Content analysis of clinical letters for breast cancer patients in the adjuvant setting – the first step towards automated extraction of clinical data (#293)

Patricia Banks 1 , Lawrence Cavedon 2 , Karin Verspoor 3 , Graham Pitson 4
  1. Peter MacCallum Cancer Centre, Melbourne, Victoria, Australia
  2. School of Science, RMIT University, Melbourne, Victoria, Australia
  3. Department of Computing and Information Systems, The University of Melbourne, Melbourne, Victoria, Australia
  4. Andrew Love Cancer Centre, Geelong, VIC, Australia


Detailed and reportable follow up information is lacking for many oncology patients. Follow up documentation for many breast cancer patients is restricted to free text clinical letters.  The quality of such letters is known to vary widely and the actual content largely unstudied. The aim of this study was to analyse the topics discussed in clinical letters of breast cancer patients with a view to assessing whether machine learning techniques might be able extract useful clinical content, otherwise hidden as free text.

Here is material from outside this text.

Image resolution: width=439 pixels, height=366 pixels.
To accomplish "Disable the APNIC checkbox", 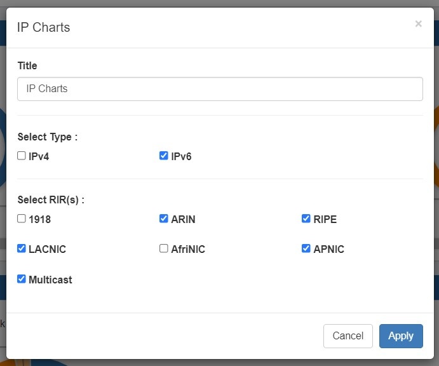I will pyautogui.click(x=306, y=248).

A schema was developed for the annotation of free text clinical letters. The schema included important content such as use and toxicity of endocrine therapy, tests and test results, disease status (i.e. recurrence) and follow up plans. Two annotators reviewed 200 letters from a cohort of 55 ER positive early stage breast cancer patients. Annotations were compared and revised to ensure a high level of consistency.

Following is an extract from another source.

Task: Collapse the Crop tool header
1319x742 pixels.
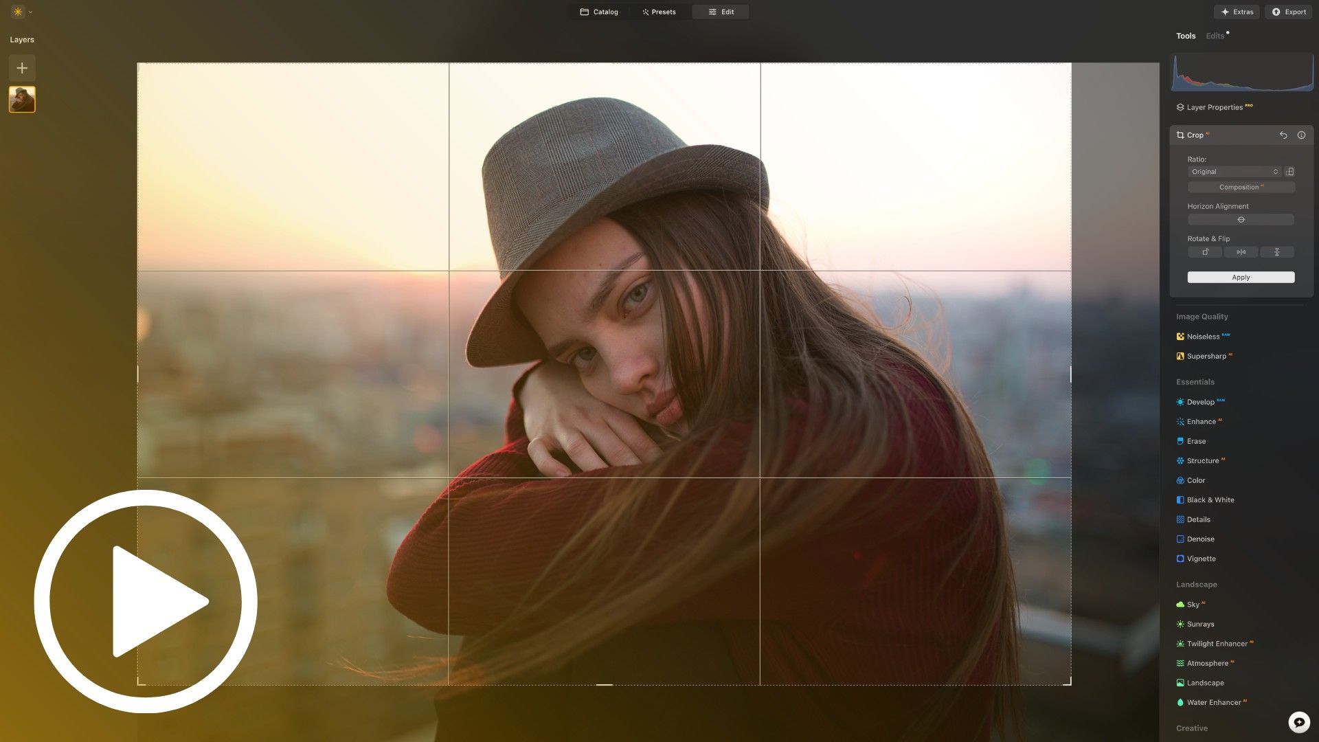Action: pyautogui.click(x=1195, y=135)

Most clinical letters followed a similar format regardless of the author. The endocrine therapy used was mentioned at least once in 92% of letters with 90% also discussing timing (e.g. current, previous, future etc.). Toxicity of endocrine therapy or lack thereof was noted in 59% of letters. A comment on disease status was found in 89% with 75% also recording some prior or future test. Follow up plans were mentioned in 95% of letters with 82% detailing the timing.

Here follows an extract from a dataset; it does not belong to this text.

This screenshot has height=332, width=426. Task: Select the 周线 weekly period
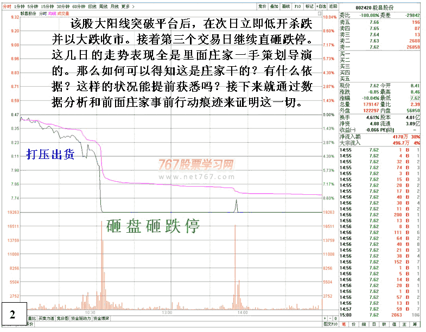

Around 90% of clinical letters of early stage breast cancer patients mention the prescribed endocrine therapy, disease status and follow up plans. Toxicity (or absence) and tests performed are noted less frequently. This quantitative content analysis of letters is novel and has identified specific information that could be targeted for extraction with machine learning techniques, enabling larger-scale analysis of treatment patterns and outcomes.